Ask a large manufacturer about 3D manufacturing, and it’ll say the technique is sure to be a big thing, but for now it’s sticking with what made it large in the first place: standardization, process optimization, and mass production. Henry Ford would feel right at home.
Not for long. Three-dimensional printing is moving fast beyond its current territory—planning, prototyping, engineering, and tooling. It is already becoming familiar in custom categories, such as medical implants built on the digital blueprint of an X-ray or CAT scan. But 3D printing will do much more than expand the universe of custom-made products; it will transform and change our understanding of what a manufacturer is.
Great manufacturing companies became great through process excellence and pursuing the lowest cost, onshore or offshore, depending on the labor/capital mix. Companies such as Daimler and Roche drove out costs by scaling in a capital-intensive way, while such sectors as the textile industry in Bangladesh scaled down in a labor-intensive way.
Imagine instead a world in which anyone can make a discrete part just by putting raw materials into a 3D printer, laser cutter, CNC machine, or even an automated paper cutter. That’s a world in which only ideas command a premium.

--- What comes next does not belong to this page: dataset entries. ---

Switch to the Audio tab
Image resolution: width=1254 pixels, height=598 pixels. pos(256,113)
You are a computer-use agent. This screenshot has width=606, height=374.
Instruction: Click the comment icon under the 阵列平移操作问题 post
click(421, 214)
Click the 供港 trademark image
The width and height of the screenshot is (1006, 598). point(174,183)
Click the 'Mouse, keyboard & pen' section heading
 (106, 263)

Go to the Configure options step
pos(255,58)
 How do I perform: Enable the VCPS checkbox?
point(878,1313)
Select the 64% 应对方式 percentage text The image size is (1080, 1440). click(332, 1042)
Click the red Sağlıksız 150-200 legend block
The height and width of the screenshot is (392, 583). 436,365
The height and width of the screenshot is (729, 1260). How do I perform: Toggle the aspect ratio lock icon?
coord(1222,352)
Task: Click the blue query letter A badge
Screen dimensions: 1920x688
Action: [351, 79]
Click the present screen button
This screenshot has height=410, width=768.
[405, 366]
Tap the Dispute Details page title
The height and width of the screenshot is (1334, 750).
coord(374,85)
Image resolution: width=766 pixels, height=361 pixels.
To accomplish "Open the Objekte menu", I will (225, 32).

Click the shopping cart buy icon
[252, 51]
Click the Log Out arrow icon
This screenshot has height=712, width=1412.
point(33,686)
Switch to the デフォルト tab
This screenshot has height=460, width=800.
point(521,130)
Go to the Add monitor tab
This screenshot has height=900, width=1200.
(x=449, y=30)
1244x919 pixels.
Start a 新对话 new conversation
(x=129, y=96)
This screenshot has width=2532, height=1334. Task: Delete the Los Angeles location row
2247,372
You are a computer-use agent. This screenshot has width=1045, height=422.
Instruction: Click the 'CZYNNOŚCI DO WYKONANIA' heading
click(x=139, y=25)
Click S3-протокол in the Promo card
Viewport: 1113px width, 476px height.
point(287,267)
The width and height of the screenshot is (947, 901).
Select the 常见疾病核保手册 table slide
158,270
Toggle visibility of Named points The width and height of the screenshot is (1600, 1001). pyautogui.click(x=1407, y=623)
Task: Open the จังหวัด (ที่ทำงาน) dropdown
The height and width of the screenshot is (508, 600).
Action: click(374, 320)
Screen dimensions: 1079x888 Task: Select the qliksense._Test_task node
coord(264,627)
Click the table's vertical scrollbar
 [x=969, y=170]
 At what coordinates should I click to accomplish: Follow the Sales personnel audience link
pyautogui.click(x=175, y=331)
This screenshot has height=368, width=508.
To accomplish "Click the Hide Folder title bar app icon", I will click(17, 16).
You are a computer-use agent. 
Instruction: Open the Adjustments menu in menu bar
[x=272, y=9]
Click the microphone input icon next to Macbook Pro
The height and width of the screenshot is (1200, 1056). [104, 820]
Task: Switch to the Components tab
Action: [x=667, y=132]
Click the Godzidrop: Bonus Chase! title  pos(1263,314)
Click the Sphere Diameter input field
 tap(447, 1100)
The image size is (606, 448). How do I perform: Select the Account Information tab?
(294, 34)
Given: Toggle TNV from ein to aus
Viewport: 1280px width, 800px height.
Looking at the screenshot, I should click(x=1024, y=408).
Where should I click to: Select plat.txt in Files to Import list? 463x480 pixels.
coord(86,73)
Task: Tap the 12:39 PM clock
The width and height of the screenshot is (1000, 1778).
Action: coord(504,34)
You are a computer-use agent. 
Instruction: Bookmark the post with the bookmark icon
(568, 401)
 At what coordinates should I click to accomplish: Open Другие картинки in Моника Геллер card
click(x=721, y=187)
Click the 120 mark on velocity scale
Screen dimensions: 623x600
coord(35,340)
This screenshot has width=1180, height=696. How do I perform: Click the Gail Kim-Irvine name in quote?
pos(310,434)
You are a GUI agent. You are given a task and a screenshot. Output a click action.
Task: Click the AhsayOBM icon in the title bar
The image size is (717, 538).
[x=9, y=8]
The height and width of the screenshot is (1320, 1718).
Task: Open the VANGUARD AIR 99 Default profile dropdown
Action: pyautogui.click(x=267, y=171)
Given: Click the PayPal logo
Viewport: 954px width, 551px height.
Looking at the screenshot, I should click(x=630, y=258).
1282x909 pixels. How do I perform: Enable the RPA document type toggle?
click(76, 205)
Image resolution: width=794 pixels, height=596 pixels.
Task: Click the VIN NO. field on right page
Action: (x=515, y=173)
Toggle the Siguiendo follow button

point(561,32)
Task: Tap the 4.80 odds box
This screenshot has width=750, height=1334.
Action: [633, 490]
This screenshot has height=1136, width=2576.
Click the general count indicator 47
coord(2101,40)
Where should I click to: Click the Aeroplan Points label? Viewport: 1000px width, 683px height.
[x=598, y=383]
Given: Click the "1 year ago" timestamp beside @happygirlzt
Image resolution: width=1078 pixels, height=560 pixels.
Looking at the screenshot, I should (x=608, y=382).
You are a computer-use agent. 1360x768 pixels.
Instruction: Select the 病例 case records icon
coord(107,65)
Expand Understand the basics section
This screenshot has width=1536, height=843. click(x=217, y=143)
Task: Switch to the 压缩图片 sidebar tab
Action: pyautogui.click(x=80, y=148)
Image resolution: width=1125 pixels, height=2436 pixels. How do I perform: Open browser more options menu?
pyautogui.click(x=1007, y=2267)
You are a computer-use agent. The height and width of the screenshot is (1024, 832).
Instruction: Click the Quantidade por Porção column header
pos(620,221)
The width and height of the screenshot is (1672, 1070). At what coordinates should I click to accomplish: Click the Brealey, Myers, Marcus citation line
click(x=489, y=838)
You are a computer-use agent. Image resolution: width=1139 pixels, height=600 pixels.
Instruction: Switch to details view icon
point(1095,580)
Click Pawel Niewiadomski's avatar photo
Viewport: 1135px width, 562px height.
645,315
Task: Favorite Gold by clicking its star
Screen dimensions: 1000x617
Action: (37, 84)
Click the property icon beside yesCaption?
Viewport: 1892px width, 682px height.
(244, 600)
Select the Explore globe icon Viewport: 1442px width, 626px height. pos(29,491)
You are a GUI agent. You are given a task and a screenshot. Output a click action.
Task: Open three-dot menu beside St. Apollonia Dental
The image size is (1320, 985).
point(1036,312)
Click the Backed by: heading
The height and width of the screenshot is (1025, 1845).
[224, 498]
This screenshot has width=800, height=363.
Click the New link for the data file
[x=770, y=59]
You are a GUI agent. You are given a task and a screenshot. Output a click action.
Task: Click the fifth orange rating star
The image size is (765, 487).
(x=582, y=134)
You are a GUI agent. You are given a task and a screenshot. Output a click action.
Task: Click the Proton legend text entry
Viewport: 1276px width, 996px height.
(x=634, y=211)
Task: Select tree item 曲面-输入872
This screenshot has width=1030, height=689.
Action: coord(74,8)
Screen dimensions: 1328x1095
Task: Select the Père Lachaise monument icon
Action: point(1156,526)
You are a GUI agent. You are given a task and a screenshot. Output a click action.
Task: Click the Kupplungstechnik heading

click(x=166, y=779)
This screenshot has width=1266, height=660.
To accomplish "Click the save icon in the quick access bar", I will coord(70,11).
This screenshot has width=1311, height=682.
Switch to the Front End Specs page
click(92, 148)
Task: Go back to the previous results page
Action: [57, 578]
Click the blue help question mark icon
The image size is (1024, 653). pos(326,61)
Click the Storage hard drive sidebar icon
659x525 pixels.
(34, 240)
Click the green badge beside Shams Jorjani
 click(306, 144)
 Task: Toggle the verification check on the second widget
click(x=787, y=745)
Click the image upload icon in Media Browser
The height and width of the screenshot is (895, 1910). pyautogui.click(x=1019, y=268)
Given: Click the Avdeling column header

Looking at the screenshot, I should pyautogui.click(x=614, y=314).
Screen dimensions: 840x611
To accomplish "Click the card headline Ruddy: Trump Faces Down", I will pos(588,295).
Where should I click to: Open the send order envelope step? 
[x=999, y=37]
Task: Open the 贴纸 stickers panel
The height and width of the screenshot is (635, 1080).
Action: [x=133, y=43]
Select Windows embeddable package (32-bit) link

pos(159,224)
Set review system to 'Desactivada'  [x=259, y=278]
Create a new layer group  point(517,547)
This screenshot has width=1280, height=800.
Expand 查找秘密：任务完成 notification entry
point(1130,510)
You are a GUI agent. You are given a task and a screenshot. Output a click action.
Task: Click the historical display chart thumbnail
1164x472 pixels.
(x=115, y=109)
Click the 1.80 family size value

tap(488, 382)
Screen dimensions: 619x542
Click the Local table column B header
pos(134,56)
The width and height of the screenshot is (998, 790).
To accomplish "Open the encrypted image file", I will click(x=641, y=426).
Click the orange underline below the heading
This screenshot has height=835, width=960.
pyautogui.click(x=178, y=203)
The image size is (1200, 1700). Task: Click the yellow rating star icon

Today product design is driven by the necessity of driving down price per unit while limiting quality as well as functional ambitions to being “good enough.” A 3D-printed object doesn’t need that motivation. The product design can be intricate and complex, and immediately responsive to innovation. Combine that with big data, and it allows a company to build what customers need before they know they need it and then bring it to market in radically short time. Shapeways, Thingverse, and Quirky are examples of service providers leveraging 3D print technology successfully in innovation, design prototyping, manufacturing, marketing, and selling.
Like the music industry, manufacturing will increasingly be about selling digital code, as Nokia recently demonstrated with the release of its 3D printing development kit for the Luma phone case. Before long, if you need a part for your fancy German car, your mechanic will buy the blueprint and “print” the part in his shop instead of shipping it from overseas. Many warehouses and service centers will disappear, not only in automotive but in virtually all industries. The 3D process saves time and shipping costs. It allows for local customization—bad news for the container business.
Right now 3D printing is more expensive than most conventional manufacturing. A car door is still cheaper to make by metal stamping. The crossover moment is coming: Xerox, for example, has realized the significant cost saving using 3D technologies for assembly tools and fixtures. Early movers in 3D, such as General Electric or BMW, are busy upgrading their operations to reflect this trend and will act as important catalysts of change. Once this tipping point happens, 3D printing will conquer one sector after another. Parts and spare parts, complex engineered components, and industries with short lifecycles, such as fashion, will all fall into line like dominoes.
Constraints such as cost, materials, quality, IP concerns, and the easy printing of weapons still need to be overcome. But these issues may be solved by clever entrepreneurs or government action.
Ultimately, the true revolution may be a social one, when decentralized communities make use of 3D and other new technologies, while many conventional players go out of business. Remember what the digitalization of photography did to Kodak?
A product like the Dreamliner will be, at the end of the day, still a handmade object that can’t be printed entirely at once. Complex and low-volume parts therein can, however—as we already observe today. The bottom segments of manufacturing—the injection molders and metal benders—will also adjust. For the middle segment—first-tier auto suppliers, say, or Asian assemblers of cell phones—the road may be rougher. For customized manufacturing and repair in such industries, 3D printing will become the predominant technology. Plus, completely new markets will emerge from 3D print service providers and new high-tech materials.
To paraphrase Albert Einstein, everything has changed but the way we think.